Paper Presentation is located just a few steps closer to 6th avenue from City Bakery. It runs the length of the block between 18th and 19th streets, so it’s also great to wander through and avoid elbowing through the crowds on 5th or 6th avenues. All kinds of great things: stickers, paper plates, cards, envelopes, handmade folders and portfolios, supplies for crafting and scrapbooking… I could look in here all day.

Note card dispaly at Paper Presentation

Seals at Paper Presentation

If you’ve crossed through Paper Presentation to West 19th street you can easily find my two favorite stores, almost facing each other. On the south side of the street is a store on the second floor with big, wide windows: Idlewild Books. I was delighted to discover this cozy, welcoming bookstore devoted to travel books, foreign books in translation, and books in French, Spanish and Italian. They also offer language classes and will order you any books they don’t carry (and possibly offer you a discount on it!). I would go here and browse the shelves when I was feeling particularly homesick for Paris.

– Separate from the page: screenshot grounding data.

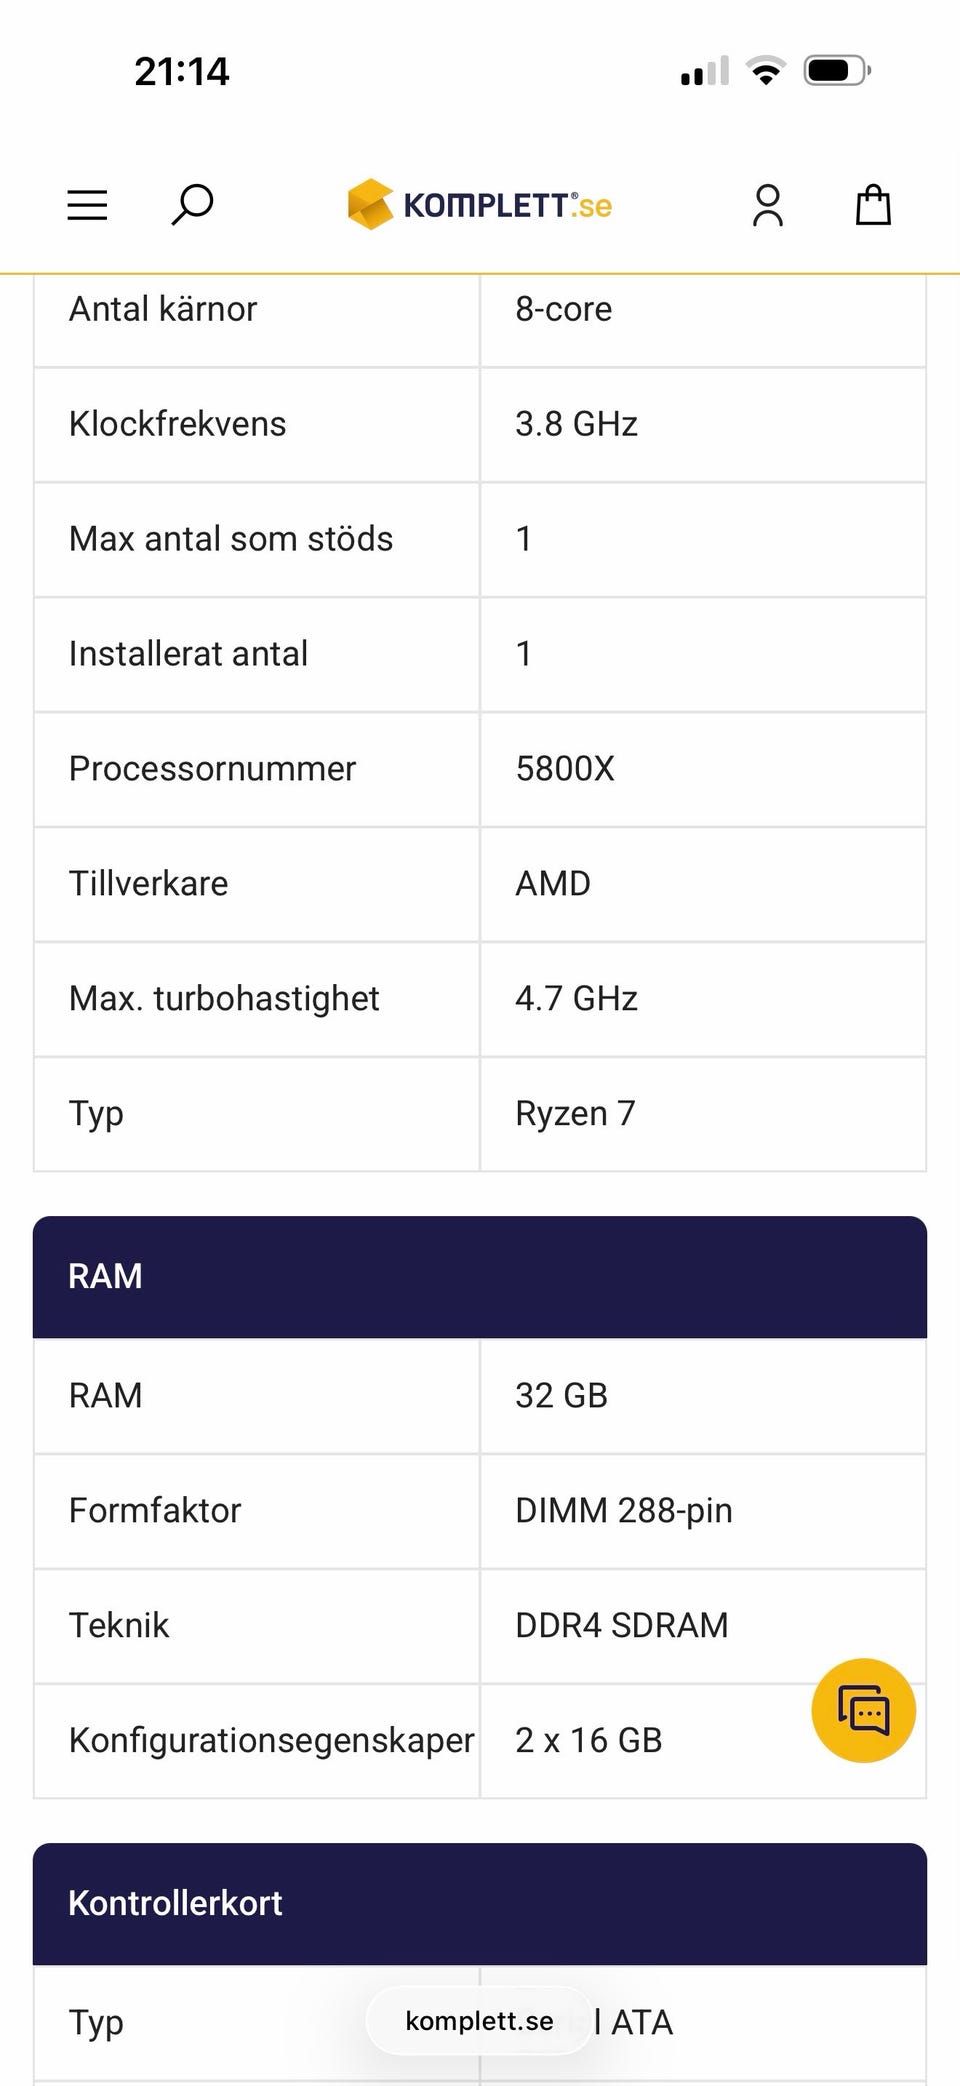Tap the 21:14 clock in status bar
This screenshot has width=960, height=2086.
[x=182, y=71]
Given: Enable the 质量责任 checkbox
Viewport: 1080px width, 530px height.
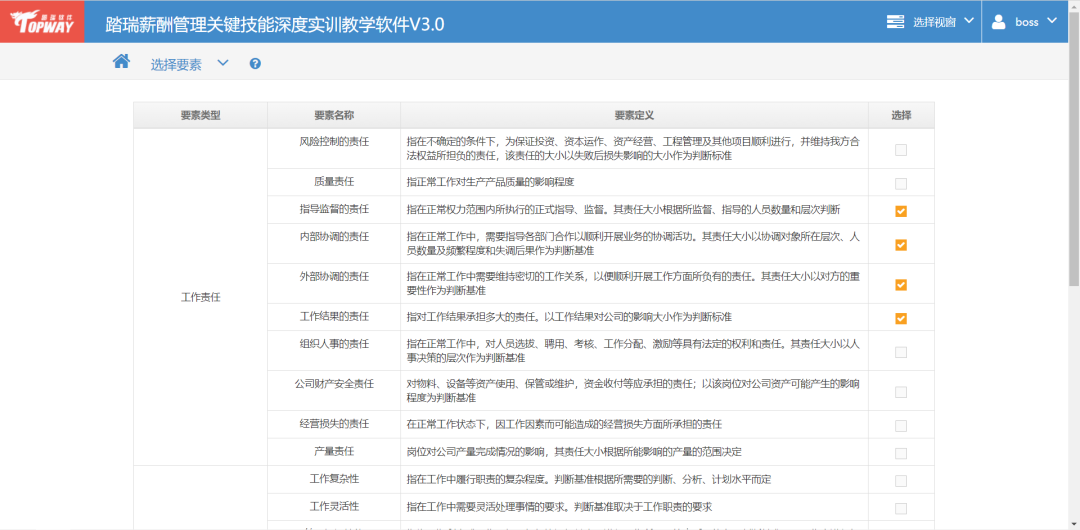Looking at the screenshot, I should tap(901, 184).
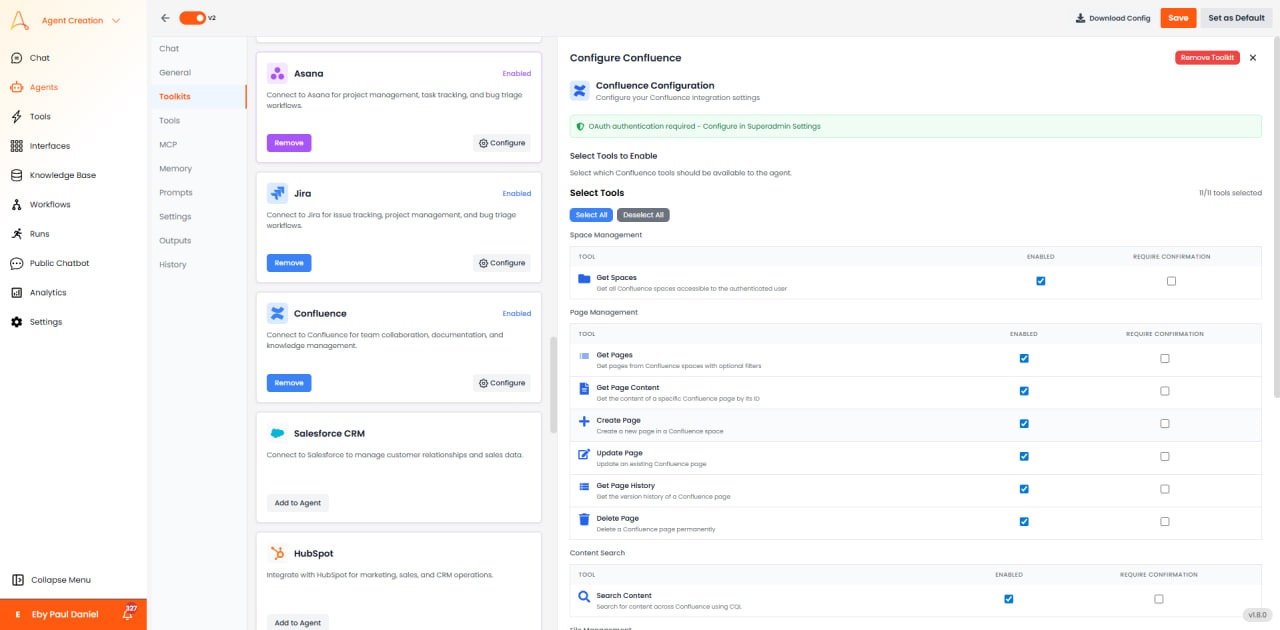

Granted, you might pay a bit of a mark up for a Livre de Poche, but that price is worth it for a little bit of escapism.

Idlewild Books, where I buy more books in French than I can ever possibly read.

Speaking of escapism of another kind, on the north side of West 19th street is Bottlerocket Wine and Spirit. They have an excellent selection of wines organized by region, cooking taste, price and other themes. The staff will never look down their nose at you. The best part is that even if you choose the lowliest $9 bottle of red wine they cheerfully print out tasting notes for you. I feel like I enjoy everything I buy there more because it’s just such a pleasant experience!

Even Bottlerocket Wine and Spirit's facade is inviting

There’s many other delights tucked into these streets, most notably the Japanese answer to Ikea, Muji, and the chidren’s book emporium Books of Wonder and the Cupcake Cafe, but I will leave you to discover them. However, if Paper Presentation didn’t provide what you were looking for there is also A.I. Friedman for office supplies, framing, art supplies, and office furniture.

Pantone color storage boxes at A.I. Friedman

A collection of stylish desk lamps

Finally, though it takes you a little off the block, for that perfect accessory you are looking for, cross 6th avenue, walk down to 17th street and pop into Pippin Vintage Jewelry. They also have a tiny house behind their store full of vintage home goods. You will feel like you’ve stepped into a fairytale cottage in the middle of Chelsea.

Pippin Vintage is tempting and very reasonably priced!

And what to wear for a walk around the block in the snow? A girl detective outfit, legwarmers and high heel boots, of course.